I wasn't born an athlete, but I decided to be one anyway.

I'm number 20. Look at those tiny arms. 
I tried out for the field hockey team in ninth grade because I wanted to make friends, I wanted to be a part of a team and I wanted to have a cool Under Armor jacket to wear around school on game days. Fortunately, everybody made at least junior varsity. Unfortunately, all the girls were very competitive and none of them really wanted to be my friend. Also, the printers screwed up our jacket order and we never even got them.

I was the slowest person on the team. By a football field's length. Literally, when we would run ladders (25 yards and back to the end zone, 50 yards and back, 75 yards and back, 100 yards and faint), I would glance back from the opposite side of the field to the rest of the team staring at me and questioning if maybe I had just walked the whole thing or something. We were suppose to complete this in under two minutes. I never made it quicker than 2:30. People don't ever believe me when I talk about how slow I was, but I have a team of witnesses to explain how it worked: I made the face like I was trying to sprint, my legs and arms were pumping like I was trying to sprint, but the ground below me just didn't get covered. It was like that cliche dream where you're running and not getting anywhere, except I wasn't in my underwear and nobody was chasing me.

What I lacked in speed, I made up in the ability to run forever like a madwoman. I got put at midfield, where my job was to run and run and run and run around the field the whole game and occasionally pass the ball to somebody and more occasionally just get in the way of the other team so somebody else on my team could do something athletic.

We went to field hockey camp at Penn State for a short week and I was the only girl on the team without a roommate. I spent my first night at a college campus alone in my room crying to my mom on my pay-as-you-go cell phone until it ran out of its loaded minutes.  (I should mention, however, that I spent my second night exploring State College by myself and meeting some really cool strangers which made up for my horrible first night.) I worked my ass off in field hockey, and I ended up just falling on it. I don't know if people didn't like me because I was unbelievably slow, irrationally positive, or awkward and said things nobody understood through my mouth guard all the time.

In the long run, I thank field hockey for introducing me to the incredible feeling of pushing my body to do things my tiny thighs and lack of fast-twitch muscle fibers never thought they could do. I loved the feeling after a circuit run. I loved the idea that I couldn't run a football field in August and by October I was pushing five miles a game. I loved that different feeling that lingered in my lungs hours after a tough practice. I fell in love with exercise. (Eventually people realized I wasn't competition for any starting spots and I was really good at making up funny names for everybody, so I became an important asset to the team's morale and they kept me around for a couple more years.)
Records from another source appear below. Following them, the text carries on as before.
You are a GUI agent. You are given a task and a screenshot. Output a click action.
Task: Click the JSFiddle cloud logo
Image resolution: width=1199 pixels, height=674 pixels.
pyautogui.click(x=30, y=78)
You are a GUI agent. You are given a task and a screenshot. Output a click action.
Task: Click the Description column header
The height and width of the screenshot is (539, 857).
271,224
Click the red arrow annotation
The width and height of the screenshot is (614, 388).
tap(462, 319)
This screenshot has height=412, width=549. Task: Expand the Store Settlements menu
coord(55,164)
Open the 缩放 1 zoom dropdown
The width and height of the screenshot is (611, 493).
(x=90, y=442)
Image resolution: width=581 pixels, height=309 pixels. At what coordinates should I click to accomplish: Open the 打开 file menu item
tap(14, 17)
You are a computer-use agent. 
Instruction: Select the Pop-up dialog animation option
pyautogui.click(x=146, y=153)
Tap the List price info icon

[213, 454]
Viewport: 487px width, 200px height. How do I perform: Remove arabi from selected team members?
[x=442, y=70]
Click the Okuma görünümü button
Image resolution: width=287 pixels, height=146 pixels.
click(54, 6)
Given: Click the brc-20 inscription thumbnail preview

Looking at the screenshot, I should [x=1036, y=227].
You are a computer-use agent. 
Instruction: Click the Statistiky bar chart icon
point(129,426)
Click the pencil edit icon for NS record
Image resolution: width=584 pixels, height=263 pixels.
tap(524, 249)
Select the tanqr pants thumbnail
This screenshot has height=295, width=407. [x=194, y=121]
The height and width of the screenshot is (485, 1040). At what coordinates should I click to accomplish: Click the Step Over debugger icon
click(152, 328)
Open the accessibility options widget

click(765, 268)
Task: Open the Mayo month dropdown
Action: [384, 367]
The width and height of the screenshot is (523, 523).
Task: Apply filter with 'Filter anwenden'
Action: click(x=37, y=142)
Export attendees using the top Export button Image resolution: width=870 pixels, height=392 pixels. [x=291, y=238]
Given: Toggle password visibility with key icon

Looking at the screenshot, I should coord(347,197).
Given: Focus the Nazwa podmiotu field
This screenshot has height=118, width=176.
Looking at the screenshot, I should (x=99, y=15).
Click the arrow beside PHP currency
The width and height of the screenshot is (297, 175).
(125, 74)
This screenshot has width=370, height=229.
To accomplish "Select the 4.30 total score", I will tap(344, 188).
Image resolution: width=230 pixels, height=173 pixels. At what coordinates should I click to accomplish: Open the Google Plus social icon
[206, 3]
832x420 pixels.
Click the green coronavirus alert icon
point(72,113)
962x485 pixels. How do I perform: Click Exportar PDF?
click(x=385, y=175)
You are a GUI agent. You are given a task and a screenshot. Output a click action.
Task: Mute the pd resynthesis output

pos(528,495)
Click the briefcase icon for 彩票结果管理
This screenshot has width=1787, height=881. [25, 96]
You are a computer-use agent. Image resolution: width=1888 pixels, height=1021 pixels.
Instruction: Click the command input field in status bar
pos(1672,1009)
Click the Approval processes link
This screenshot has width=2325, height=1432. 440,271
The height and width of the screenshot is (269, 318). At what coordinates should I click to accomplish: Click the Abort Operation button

When I turned sixteen my sophomore year, I got a job at a new fitness club that was opening down the street. This club boasted healthy living and it was contagious. I saw people of all shapes and sizes doing things that made them feel good. It was about the inside, that awesome feeling of accomplishment and noticeable improvement in ones own abilities. (Don't get me wrong, there are some BABES at this place, but a tight booty is just an external perk to the magnificent joy that partners it.) I was learning something new everyday and I was learning that it didn't take that much coordination to do some of these things. I took what I knew I was good at, endurance sports, and I used it to help me in what I was really (really really) bad at.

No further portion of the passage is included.